First Steps Toward a Healthy Lifestyle – New You 2010 Contest

January 27, 2010

Contestants and Groups Selected
This week, four groups began the two-year journey together that will change their lifestyles. I received nearly 100 applications for participation in the contest, and of those I narrowed the applicants down to 40 and then talked with each of them at length last week. Each of them was ready, motivated and committed to making healthy lifestyle changes to reclaim their health, fitness and wellbeing. They all recognized that rapid weight loss and dieting was no longer the answer, and they wanted to finally take good care of themselves.
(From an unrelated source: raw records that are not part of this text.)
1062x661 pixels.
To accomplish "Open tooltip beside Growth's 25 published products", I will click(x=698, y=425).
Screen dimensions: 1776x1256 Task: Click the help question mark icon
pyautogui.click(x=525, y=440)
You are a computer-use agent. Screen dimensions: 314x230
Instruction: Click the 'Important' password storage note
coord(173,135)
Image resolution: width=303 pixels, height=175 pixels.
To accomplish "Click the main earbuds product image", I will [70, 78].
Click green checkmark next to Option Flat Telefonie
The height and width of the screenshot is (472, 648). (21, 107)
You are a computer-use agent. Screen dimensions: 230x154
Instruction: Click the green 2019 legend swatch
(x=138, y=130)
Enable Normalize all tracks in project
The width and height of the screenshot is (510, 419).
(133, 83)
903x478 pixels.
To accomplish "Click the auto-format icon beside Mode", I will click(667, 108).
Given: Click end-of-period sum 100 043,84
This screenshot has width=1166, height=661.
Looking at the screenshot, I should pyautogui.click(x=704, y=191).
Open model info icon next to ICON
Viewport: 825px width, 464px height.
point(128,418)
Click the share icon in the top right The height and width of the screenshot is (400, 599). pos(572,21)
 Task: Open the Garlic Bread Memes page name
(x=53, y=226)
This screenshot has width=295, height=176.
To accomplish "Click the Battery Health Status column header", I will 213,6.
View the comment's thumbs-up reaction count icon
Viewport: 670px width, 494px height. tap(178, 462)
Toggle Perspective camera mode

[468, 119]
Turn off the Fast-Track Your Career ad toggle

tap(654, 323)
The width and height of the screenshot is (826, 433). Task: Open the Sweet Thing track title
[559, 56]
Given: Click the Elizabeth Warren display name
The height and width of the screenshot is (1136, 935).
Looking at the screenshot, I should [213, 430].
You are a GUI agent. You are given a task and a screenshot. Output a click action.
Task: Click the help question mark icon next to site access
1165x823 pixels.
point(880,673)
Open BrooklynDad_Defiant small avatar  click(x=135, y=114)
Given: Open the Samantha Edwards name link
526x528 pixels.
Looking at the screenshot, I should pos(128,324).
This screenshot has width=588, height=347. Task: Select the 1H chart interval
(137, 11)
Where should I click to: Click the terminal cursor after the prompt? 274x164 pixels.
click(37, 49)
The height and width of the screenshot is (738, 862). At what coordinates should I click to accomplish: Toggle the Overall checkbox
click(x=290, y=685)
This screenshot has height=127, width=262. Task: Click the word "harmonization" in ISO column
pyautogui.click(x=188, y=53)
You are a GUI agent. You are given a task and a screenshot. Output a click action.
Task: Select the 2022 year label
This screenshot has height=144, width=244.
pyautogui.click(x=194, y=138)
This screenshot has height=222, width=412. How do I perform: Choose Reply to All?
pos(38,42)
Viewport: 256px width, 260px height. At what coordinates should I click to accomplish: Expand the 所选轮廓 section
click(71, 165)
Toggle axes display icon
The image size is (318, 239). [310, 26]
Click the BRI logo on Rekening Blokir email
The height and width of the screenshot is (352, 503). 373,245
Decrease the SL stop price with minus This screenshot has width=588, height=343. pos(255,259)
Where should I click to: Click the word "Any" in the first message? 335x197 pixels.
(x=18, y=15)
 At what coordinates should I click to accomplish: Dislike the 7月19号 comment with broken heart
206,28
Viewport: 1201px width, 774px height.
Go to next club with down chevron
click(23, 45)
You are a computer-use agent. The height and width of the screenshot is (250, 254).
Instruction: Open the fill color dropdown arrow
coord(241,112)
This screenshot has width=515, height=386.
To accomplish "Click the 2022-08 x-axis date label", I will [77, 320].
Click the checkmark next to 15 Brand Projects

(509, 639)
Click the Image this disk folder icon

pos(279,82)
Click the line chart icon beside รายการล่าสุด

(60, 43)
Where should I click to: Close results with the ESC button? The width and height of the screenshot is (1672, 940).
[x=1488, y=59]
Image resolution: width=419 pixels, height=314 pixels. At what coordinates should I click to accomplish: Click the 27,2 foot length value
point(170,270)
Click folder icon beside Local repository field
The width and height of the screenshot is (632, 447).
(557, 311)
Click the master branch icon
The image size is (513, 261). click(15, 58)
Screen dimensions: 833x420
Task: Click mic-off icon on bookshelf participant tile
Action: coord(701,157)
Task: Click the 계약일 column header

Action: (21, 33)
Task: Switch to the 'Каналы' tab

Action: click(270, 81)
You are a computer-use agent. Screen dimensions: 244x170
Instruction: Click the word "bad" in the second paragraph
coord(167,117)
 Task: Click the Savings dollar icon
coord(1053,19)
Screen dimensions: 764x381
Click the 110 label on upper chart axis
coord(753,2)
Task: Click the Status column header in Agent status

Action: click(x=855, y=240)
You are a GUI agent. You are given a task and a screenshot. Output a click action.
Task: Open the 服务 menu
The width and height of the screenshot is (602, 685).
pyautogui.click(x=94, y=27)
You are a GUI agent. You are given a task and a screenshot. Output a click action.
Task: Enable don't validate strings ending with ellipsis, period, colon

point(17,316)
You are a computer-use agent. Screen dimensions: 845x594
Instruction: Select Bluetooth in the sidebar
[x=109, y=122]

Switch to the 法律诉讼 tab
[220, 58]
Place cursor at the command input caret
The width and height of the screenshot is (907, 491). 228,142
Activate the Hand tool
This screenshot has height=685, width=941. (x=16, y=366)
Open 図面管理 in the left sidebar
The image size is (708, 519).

It was challenging to pick just eight for the contest, so I decided to create three more groups of eight to experience the same two-year program in order to support at least thirty-two of them. This option was given at no cost for the first two months, and thereafter at a very small cost to continue. I offered this to all those who I didn’t select for the contest, and who had agreed that this option was something they were interested in, could afford or could fit in their schedules at the times I selected. Not all elected to participate. And sadly, there were many I wasn’t able to offer this option to. Fortunately, all of them, as well as you, can follow along by reading this blog and checking the contest site (www.aHealthyLifestyleWorks/contest.com) where I will put weekly updates on how to participate on one’s own or in groups.

The eight contestants are Cheryl, Debbie, Eric, Kim, Lisa, Michael, Sharon, Tim. They are three men and five women, and a number of them are in their 50s. One is turning 40, another is turning 50, and one is in their early 60s. A couple of them have school-age children. Most of them are at risk for chronic illness, such as heart disease or diabetes, and many of them have been sedentary for various reasons.

Getting Started
In our first sessions together, the group participants talked about what led them to apply for a spot in the contest. They shared the struggles they’ve had to exercise regularly, make healthy food choices and make themselves more of a priority. These struggles and the associated frustration, disappointment and pain they created are what motivated them to finally take action. Being inspired to change because of what is no longer tolerable, from a wake-up call or an opportunity to be in a life-changing contest, is often the motivating catalyst that puts people into action, yet that motivator has a short fuse and can disappear as quickly as it appears. The catalyst can get you to make a change, but it won’t keep you motivated to stick with that change or to make long-term changes. For that you need to create long-term motivators based on what it is you will be able to do, feel or experience as a result of the healthy lifestyle changes. These positive outcomes are what keep you motivated to stay on track.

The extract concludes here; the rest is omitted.